Adams River Salmon Society chair Don Paterson says the group was disappointed that while members were advised in October that Arnold’s office had received the letter, the MP did not respond further.

Paterson says the bill, had it passed, would have closed open systems for salmon farms on the West Coast in order to reduce contact between wild and farmed salmon.

While disappointed that Arnold voted against the bill, Paterson says he understands and suspects the reasoning behind Arnold’s vote is that aquaculture is a huge industry in Canada.

“I think his aim was to look at the jobs and find some way to also address the concerns about the wild salmon,” says Paterson. “But his job is to hear local concerns and I think there were a fair number of people who wondered whether or not farmed salmon are a danger to the wild salmon.”

Paterson acknowledges there are many other factors involved, including water temperature, pollution, over-fishing, industrial runoff and any other kind of degradation of the rivers.
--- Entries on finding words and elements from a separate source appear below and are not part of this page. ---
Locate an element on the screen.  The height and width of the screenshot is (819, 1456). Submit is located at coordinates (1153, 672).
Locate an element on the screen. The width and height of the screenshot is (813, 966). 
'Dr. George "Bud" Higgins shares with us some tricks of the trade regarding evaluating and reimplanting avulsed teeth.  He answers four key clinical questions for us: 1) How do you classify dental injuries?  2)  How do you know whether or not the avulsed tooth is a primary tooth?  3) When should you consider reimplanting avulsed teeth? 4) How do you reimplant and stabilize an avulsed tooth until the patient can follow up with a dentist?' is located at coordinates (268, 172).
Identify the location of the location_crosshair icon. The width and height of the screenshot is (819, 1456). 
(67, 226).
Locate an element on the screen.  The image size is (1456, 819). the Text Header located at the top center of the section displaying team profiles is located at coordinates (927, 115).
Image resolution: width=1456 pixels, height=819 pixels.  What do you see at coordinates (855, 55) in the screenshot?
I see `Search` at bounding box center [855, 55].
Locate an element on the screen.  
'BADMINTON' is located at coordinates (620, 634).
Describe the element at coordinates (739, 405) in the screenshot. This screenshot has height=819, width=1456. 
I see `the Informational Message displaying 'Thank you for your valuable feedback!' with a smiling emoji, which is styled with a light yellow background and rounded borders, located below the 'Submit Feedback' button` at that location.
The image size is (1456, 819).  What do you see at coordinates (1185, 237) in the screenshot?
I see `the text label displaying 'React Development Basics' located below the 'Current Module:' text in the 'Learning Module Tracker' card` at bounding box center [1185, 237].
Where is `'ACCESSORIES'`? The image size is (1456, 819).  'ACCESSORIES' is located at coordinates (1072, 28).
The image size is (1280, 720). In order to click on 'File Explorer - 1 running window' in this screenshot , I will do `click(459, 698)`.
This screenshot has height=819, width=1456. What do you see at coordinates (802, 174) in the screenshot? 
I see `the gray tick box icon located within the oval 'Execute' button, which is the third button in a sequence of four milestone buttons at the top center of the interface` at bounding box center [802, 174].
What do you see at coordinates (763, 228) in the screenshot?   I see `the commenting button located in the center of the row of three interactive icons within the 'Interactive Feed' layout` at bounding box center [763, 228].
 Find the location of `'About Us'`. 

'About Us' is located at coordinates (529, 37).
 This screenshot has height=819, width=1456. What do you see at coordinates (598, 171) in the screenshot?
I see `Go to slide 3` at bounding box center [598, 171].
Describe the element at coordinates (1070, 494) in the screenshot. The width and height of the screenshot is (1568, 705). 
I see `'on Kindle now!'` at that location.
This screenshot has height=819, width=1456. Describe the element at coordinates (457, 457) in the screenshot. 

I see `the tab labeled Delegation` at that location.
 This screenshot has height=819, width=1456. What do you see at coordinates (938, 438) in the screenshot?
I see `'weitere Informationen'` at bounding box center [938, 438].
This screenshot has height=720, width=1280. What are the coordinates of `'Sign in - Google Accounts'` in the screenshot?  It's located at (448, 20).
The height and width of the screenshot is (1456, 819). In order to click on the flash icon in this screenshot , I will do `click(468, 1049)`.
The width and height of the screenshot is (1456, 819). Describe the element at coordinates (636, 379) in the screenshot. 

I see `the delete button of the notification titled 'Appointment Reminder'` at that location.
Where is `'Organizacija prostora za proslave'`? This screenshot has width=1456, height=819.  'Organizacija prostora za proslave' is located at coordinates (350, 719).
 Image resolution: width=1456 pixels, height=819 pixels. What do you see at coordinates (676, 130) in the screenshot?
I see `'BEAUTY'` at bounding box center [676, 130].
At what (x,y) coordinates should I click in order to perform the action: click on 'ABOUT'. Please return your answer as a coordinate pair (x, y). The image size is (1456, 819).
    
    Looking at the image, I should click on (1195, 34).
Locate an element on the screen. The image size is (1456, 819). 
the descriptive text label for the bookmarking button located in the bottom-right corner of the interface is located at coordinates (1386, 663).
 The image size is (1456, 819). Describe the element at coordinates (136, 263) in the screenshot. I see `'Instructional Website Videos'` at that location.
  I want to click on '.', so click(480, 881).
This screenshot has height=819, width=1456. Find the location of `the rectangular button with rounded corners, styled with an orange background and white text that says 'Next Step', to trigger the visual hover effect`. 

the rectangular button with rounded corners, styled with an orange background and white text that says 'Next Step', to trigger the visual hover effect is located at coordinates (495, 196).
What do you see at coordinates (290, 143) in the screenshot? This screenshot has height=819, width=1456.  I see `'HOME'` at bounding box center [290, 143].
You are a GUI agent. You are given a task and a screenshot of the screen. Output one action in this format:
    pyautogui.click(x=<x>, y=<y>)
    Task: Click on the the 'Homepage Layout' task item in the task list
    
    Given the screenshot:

“There’s a lot to be looked at and Bill C228 was only one facet of it,” he said. “Because he’s our parliamentary rep, we think it’s in everybody’s best interest to be open to discussion involving a lot of stakeholders.”

Arnold meanwhile says he is open to conversing with the salmon society and other stakeholders.

He says that farmed salmon is B.C.’s highest-valued agricultural export and supports more than 5,000 jobs with and economic benefit of more than $1.1 billion – just in B.C.

He says there has been talk that the federal government will introduce a separate aquaculture act outside of the fisheries act.

“That is something that is probably going to be looked at, and that is the interaction between wild salmon and farmed salmon,” Arnold says, noting there needs to be further investigation into the science and the potential of disease and disease transfer. “There have been significant steps in moving and improving some of the fish farms and there’s no definitive proof at this point, but we certainly need to look at the possibility.”

In terms of the number of returning salmon, Arnold says it is baffling that the 2009 Adams Lake late sockeye run was so low that the Cohen commission was struck to investigate fish stocks.

“The following year, the run broke records; it was a 100-year run,” he says. “It’s a $1 billion industry; we’ve seen allegations of (degradation due to) farming and the forest industry on watercourses, and we would never say shut that down in five years.”

But Arnold offers assurances that the matter of decreasing salmon runs is one he will focus on for the rest of his term.